Best way to sort by a rapidly changing field?

bob_2 · November 26, 2012, 11:38am

What the best way to sort by a quick changing field like number of
votes? There seems to be 2 options.

Delete and reindex the object with the field changed. How many
updates a second can an elasticsearch node usually support? Will this
cause a lot of merging and thus performance issues?
Store the field in Mysql. However searches would require fetching
the entire dataset. And with a couple thousand items, the results
returned are huge. Is there a way to disable everything but the _id?
If I even sort by timestamp it appends a sort: [1353929425990] making
this method even more unsuitable.

{
_index: foo
_type: bar
_id: 1
_score: 1
}

What is the best solution?

I heard that Reddit uses IndexTank which stores fast changing fields
in memory so it can be quickly changed without reindexing. Does
Elasticsearch have something like this?

--

radu_gheorghe · November 26, 2012, 1:28pm

Hello Bob,

I think that with Elasticsearch you'd have to update the value of the field
by deleting and reindexing the document. For convenience, you can use the
Update API, which underneath does the same thing:

I'm not sure how you can solve this problem by using an external store. As
far as I know, if you want to sort on a field with ES, in practice there's
no getting away from at least storing the field in ES.

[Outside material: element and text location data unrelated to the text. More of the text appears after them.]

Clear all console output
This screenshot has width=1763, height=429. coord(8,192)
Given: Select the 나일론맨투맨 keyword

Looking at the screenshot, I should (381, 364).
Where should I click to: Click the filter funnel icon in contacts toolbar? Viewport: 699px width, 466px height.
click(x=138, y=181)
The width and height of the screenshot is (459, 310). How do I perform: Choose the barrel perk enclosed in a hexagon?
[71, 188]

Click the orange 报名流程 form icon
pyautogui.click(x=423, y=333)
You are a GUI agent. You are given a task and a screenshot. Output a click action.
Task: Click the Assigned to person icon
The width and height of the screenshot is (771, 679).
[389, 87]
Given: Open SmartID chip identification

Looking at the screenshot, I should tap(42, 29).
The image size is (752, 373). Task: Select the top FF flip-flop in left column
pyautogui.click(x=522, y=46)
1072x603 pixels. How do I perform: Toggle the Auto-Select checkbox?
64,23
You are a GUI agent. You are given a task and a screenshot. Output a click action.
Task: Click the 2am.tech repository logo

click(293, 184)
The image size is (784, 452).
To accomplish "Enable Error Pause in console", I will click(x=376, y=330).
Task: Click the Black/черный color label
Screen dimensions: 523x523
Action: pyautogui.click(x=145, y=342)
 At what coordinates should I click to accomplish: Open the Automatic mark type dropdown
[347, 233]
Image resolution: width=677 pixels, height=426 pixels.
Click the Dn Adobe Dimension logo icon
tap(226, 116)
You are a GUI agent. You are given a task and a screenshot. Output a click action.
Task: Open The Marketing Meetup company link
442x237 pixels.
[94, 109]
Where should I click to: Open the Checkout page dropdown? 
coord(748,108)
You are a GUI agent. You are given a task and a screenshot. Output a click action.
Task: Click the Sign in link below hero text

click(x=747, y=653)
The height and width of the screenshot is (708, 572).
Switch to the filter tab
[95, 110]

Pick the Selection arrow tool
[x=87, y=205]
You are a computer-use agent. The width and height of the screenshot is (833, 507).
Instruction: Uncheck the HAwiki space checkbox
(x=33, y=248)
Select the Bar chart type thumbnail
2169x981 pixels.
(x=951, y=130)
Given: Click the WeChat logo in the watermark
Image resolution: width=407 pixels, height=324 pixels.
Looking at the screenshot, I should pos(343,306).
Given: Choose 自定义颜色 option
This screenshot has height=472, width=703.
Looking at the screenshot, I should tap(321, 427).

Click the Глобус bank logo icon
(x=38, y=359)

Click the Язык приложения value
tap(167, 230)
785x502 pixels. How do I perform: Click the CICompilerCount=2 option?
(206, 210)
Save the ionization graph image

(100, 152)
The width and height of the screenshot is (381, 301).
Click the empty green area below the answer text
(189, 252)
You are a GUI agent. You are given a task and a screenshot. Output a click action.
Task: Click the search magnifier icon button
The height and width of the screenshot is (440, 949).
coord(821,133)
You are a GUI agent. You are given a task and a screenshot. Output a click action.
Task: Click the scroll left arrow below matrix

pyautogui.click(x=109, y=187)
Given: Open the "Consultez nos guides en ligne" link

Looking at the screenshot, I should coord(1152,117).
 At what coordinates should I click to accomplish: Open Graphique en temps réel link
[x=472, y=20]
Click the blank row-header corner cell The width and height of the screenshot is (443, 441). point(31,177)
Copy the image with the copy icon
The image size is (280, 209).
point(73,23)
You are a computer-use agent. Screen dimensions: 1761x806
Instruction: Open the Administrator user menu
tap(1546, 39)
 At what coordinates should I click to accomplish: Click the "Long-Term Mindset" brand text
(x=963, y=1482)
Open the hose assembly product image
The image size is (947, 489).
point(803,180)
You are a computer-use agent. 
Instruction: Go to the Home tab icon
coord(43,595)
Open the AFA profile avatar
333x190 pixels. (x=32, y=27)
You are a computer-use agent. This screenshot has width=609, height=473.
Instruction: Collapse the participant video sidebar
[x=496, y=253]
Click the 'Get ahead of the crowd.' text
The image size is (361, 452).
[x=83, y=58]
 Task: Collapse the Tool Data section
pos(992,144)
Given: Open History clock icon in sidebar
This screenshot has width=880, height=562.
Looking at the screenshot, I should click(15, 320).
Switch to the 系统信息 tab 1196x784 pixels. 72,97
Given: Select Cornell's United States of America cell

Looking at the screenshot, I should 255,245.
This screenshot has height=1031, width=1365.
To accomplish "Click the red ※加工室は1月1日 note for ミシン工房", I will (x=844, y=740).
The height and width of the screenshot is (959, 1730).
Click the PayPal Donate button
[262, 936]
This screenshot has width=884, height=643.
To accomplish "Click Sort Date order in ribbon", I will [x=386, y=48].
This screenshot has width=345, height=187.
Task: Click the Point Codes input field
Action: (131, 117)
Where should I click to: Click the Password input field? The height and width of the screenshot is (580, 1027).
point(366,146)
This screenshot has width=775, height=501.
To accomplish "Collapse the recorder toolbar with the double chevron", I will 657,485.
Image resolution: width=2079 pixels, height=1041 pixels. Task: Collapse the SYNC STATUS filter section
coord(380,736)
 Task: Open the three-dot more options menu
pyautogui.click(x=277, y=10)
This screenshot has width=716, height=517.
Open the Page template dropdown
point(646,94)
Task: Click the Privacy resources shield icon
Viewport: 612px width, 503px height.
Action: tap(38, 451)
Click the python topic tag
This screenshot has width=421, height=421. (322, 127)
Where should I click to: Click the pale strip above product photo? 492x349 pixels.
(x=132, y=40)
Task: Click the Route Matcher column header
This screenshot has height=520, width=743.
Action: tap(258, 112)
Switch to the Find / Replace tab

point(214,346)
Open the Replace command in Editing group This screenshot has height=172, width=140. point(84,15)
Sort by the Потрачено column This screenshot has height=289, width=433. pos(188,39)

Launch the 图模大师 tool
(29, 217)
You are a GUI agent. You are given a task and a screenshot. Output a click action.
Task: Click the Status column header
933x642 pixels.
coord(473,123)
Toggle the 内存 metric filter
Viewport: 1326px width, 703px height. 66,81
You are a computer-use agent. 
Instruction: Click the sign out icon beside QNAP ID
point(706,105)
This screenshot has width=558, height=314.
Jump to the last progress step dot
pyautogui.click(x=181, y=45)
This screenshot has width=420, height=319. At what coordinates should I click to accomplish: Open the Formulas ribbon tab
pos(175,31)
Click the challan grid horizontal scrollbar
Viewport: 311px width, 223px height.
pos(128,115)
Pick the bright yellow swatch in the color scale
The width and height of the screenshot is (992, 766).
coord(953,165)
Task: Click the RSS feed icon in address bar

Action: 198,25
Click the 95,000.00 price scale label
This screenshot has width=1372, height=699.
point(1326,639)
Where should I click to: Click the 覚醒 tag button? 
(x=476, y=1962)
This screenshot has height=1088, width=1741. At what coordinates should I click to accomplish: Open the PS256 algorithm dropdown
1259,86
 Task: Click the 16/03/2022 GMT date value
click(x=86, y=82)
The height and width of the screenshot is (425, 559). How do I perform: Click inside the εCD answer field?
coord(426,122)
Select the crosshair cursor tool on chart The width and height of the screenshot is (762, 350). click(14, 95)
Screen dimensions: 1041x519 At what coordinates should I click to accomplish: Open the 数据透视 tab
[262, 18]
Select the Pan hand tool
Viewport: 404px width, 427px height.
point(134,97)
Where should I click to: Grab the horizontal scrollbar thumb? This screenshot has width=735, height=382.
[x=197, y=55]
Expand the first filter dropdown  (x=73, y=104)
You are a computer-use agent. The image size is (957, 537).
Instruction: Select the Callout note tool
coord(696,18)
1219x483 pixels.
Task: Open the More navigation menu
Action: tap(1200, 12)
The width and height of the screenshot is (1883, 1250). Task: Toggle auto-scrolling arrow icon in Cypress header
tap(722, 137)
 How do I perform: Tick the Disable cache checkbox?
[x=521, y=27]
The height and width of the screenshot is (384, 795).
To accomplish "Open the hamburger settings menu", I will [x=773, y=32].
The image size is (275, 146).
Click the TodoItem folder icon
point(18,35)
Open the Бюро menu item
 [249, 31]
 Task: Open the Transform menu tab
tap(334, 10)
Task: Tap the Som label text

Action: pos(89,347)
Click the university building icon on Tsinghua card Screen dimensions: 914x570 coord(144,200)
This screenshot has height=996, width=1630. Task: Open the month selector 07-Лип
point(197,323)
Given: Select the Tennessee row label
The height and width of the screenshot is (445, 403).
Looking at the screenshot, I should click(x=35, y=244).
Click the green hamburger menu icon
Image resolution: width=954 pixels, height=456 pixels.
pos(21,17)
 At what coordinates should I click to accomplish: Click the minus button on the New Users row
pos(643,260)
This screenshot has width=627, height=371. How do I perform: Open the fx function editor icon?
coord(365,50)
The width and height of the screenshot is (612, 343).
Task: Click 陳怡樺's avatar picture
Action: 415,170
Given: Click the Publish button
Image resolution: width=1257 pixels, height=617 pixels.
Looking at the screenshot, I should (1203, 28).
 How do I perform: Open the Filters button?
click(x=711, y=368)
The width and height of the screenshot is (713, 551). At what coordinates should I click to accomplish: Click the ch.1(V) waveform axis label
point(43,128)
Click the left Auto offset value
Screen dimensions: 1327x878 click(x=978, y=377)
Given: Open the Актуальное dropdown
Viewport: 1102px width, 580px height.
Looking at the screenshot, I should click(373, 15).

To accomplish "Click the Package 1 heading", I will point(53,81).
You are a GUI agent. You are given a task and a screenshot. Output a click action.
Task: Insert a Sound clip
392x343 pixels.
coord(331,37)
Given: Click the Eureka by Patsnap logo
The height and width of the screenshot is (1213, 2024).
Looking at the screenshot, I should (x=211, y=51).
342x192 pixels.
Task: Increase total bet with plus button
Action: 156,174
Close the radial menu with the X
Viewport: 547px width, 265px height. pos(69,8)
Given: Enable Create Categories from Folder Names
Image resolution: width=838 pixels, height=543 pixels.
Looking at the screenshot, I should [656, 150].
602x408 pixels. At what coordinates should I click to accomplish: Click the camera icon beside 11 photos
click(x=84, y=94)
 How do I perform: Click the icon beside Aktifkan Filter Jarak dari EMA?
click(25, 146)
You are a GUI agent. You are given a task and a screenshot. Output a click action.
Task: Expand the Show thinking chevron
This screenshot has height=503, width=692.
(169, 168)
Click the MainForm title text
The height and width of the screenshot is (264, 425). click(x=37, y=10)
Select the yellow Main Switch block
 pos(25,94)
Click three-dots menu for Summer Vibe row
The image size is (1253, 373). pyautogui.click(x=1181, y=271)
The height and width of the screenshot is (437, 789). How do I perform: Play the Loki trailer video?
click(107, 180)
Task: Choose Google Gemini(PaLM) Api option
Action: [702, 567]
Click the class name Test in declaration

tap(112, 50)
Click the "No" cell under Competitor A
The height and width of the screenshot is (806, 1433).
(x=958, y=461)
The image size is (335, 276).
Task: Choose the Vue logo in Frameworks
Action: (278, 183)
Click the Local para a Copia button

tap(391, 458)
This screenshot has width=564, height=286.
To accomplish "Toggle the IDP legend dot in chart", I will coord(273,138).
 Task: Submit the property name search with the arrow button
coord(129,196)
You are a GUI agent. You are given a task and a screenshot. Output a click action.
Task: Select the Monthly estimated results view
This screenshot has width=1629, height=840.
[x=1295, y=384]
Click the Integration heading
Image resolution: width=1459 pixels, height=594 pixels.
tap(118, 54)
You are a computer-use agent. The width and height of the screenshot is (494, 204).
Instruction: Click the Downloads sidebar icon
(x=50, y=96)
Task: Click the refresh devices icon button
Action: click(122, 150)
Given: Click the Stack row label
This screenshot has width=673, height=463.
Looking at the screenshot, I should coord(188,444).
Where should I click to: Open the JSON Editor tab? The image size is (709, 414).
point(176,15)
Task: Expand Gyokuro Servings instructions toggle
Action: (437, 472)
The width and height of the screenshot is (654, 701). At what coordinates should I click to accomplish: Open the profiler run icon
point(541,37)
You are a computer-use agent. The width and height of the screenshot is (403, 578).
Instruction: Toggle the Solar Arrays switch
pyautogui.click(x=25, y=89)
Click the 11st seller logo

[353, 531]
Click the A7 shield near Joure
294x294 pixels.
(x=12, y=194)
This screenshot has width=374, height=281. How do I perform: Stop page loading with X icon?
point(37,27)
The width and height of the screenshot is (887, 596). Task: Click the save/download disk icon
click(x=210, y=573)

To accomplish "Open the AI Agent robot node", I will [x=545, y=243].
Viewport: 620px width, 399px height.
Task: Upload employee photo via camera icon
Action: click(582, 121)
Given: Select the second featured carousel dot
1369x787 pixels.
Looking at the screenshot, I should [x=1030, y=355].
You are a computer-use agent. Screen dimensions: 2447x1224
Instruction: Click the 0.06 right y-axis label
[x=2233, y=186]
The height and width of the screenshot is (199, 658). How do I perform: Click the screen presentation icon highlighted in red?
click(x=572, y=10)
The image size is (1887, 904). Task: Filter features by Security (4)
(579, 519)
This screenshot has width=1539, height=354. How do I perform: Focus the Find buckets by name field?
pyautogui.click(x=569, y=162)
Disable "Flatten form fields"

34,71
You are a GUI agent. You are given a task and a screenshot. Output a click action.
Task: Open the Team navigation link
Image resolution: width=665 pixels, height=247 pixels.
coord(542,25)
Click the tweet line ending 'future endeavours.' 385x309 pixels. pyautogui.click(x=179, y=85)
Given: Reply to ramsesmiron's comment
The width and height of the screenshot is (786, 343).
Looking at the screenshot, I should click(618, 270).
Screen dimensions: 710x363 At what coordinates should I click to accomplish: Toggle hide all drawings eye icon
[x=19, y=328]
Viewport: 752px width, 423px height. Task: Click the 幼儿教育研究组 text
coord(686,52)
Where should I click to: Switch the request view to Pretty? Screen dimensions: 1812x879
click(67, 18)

As for updating ES documents, performance depends in the end on both your
hardware and how your documents look like. But there are some things to
consider:

frequent deletes and inserts will cause a lot of merging, like you said,
which will stress IO
you can store indices in memory if that's an option for you:
Elasticsearch Platform — Find real-time answers at scale | Elastic
if you use the Update API, you will have to update documents one by one.
There are a couple of issues opened which aim to fix that, but they're
unresolved for now:
using bulk API with update (using scripts) in elasticsearch · Issue #1985 · elastic/elasticsearch · GitHub
Update API: update by query · Issue #1607 · elastic/elasticsearch · GitHub

So you might be better off if you can use the bulk API for deleting and
reindexing:

Or instead of bulk deletes you could use delete by query:

Best regards,
Radu

http://sematext.com/ -- Elasticsearch -- Solr -- Lucene

On Mon, Nov 26, 2012 at 1:38 PM, Bob bottiger10@gmail.com wrote:

What the best way to sort by a quick changing field like number of
votes? There seems to be 2 options.

Delete and reindex the object with the field changed. How many
updates a second can an elasticsearch node usually support? Will this
cause a lot of merging and thus performance issues?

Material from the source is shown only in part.